According to Lee, in 2007 she had recently suffered a stroke when she signed over the rights to her agent, Samuel Pinkus and his agency, Keystone Literary. According to the lawsuit, Lee was infirm at the time and had no idea she had just signed over her copyright.
Lee’s lawsuit also claims that she successfully had Pinkus discharged as her literary agent last year though he has continued to collect her royalties. Pinkus became Lee’s agent after her longtime agent fell ill and several of his clients, including Lee, were transfered to Pinkus, who is the son-in-law of the former agent.
next up today, Greg Sandoval at The Verge reports that TV streaming service Aereo has filed a lawsuit against CBS in an attempt to head off another lawsuit from the TV network.
Aereo, a service that captures over the air broadcast signals and makes them available for streaming and recording on a variety of devices, was sued by CBS and other broadcasters who claimed it was copyright infringing. However, Aereo won a victory when a district court and an appeals court both refused to grant an injunction against the service, saying that Aereo’s use of tiny antennas, one per customer, meant that it was no different than what customers could do at home.

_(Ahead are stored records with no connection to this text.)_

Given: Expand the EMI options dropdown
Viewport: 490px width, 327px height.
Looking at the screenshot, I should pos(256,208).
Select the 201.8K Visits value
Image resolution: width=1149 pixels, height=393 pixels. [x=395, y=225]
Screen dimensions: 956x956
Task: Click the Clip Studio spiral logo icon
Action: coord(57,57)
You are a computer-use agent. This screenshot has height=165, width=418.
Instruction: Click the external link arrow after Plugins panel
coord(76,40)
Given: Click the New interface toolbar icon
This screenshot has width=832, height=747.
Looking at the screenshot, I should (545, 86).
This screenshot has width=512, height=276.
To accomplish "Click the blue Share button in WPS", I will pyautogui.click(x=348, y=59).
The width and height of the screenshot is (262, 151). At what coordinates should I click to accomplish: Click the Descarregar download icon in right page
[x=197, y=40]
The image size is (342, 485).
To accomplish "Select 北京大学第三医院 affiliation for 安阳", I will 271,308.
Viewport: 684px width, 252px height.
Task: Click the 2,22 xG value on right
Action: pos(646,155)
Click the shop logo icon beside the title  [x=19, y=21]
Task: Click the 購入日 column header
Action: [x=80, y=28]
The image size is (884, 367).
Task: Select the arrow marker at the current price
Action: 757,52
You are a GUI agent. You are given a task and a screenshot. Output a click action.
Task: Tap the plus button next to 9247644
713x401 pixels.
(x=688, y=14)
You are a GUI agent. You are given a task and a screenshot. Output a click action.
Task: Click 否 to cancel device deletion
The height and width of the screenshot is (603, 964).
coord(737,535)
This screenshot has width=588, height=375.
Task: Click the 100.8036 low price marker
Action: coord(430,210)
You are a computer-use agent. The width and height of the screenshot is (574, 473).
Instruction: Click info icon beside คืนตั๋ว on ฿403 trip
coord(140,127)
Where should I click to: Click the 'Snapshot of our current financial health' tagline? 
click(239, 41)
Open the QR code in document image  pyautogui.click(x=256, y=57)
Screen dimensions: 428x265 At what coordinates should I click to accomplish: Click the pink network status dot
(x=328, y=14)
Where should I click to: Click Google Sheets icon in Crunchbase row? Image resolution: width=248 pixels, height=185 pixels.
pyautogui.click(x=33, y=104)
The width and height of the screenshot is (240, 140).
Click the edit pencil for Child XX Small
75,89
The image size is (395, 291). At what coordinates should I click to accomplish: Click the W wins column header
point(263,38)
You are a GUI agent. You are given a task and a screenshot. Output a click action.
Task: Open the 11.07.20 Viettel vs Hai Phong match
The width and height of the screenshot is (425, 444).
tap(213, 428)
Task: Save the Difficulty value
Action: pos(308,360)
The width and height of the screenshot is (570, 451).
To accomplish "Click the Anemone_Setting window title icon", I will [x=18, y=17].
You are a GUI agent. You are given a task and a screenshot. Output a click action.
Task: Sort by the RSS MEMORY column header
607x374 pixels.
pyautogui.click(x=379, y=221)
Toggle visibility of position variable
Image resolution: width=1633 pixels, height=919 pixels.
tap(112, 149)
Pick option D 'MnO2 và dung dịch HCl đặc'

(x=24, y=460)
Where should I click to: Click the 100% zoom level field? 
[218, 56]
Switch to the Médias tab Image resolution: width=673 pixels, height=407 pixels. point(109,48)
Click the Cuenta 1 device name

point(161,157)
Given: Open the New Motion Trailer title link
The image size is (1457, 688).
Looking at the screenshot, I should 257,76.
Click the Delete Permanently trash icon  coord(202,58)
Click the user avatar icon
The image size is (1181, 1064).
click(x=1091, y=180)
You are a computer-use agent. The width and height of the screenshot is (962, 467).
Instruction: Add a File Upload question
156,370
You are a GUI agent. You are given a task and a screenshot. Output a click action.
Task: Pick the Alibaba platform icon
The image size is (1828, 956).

Aereo filed the lawsuit in Boston, where it claims CBS was looking to file a second lawsuit in a bid to seek out oa more sympathetic court. The lawsuit seeks to prevent such “duplicative” lawsuits. CBS has already appealed the injunction decision “en banc” sending it back to the same appeals court with new information.
Finally today, Owen Good at Kotaku writes that Christopher Orlando Torres, the holder of the copyright to the Nyan Cat meme, has posted on his blog and responded to the criticism of his recent lawsuit against Warner Brothers and 5th Cell, the publisher and developer of the Scribblenauts game series.
According to Torres, he and his co-plaintiff, Charles Schmidt, the creator of Keyboard Cat, sued the companies after they refused to provide any compensation for the use of the memes in various Scribblenauts games.
Torres also clarified that he has no objections to anyone using his meme for non-commercial purposes and expanding upon it. His issue was with the commercial nature of the game and also notes that the companies recently paid a license to Nintendo to use characters owned by the company in future games.
That’s it for the three count today. We will be back tomorrow with three more copyright links. If you have a link that you want to suggest a link for the column or have any proposals to make it better. Feel free to leave a comment or send me an email. I hope to hear from you.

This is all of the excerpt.